Your instructions>
Copy the DEF CON passage below starting at "In a presentation" and ending at "refrigerators to drones.", switching "smart refrigerators" to "smart thermostats".
(Source text Opens)
In a presentation at DEF CON's "IoT Village," Dashchenko laid out bugs he found in several IIoT software products used in multiple sectors and potentially "thousands" of control system environments. As he spoke, hackers at the back of the conference room competed to find faults in everything from smart refrigerators to drones.
Rep. Will Hurd (R-Texas), who visited DEF CON with his colleague Rep. Jim Langevin (D-R.I.) on the House Homeland Security Committee, stopped by the IoT Village and the neighboring "Industrial Control Systems" Village, the latter replete with a home-hacking contest and a realistic mockup of a chemical plant.
"One of the things that I learned is the length of time that these critical components within critical infrastructure are in place," Hurd said on the sidelines of the conference. "These things are designed to last for 20, 30 years. It's just one more thing that you have to take into account."
Eventually, cyberthreats will outpace even well-crafted, internet-of-things devices, according to Katie Moussouris, founder and CEO of Luta Security.
"Old hardware can't keep up with newer security technologies," Moussouris said.
(Source text Closes)
(Raw data Opens)
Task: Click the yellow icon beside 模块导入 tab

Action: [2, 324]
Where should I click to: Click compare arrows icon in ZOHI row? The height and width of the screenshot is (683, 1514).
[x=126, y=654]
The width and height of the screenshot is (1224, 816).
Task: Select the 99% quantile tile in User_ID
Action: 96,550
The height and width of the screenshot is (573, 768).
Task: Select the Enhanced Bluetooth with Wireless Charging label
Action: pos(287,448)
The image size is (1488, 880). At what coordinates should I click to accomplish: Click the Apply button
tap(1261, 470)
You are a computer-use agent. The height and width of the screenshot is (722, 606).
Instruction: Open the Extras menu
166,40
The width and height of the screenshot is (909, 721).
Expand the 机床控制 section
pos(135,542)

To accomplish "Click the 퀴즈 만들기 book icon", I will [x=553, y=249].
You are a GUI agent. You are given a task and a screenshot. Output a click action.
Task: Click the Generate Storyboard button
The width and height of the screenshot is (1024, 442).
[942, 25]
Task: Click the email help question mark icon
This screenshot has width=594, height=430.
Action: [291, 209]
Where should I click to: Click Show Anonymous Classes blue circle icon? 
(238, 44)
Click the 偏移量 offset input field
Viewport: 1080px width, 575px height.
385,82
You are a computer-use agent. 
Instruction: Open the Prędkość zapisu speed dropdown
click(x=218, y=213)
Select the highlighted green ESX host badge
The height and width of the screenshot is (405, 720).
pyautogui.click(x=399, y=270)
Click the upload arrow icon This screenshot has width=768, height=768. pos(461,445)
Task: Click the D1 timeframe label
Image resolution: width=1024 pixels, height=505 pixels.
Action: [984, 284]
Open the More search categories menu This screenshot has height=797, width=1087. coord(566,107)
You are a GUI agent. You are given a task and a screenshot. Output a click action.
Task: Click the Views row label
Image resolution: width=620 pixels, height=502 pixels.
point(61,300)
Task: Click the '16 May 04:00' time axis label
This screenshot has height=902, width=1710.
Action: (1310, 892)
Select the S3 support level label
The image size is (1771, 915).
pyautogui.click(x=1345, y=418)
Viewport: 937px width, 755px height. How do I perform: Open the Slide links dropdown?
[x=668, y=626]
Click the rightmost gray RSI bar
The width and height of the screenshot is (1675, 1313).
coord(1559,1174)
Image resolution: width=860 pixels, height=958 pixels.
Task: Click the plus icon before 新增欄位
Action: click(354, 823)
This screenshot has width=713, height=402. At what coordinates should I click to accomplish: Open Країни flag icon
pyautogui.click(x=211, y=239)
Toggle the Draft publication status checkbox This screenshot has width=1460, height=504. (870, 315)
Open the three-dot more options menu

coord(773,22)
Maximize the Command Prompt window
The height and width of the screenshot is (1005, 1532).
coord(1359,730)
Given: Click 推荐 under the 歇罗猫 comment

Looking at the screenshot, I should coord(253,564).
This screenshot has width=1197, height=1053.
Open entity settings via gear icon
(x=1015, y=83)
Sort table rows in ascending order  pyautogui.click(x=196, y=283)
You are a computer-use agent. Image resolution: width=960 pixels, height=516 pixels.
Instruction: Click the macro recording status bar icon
(Raw data Closes)
Task result>
In a presentation at DEF CON's "IoT Village," Dashchenko laid out bugs he found in several IIoT software products used in multiple sectors and potentially "thousands" of control system environments. As he spoke, hackers at the back of the conference room competed to find faults in everything from smart thermostats to drones.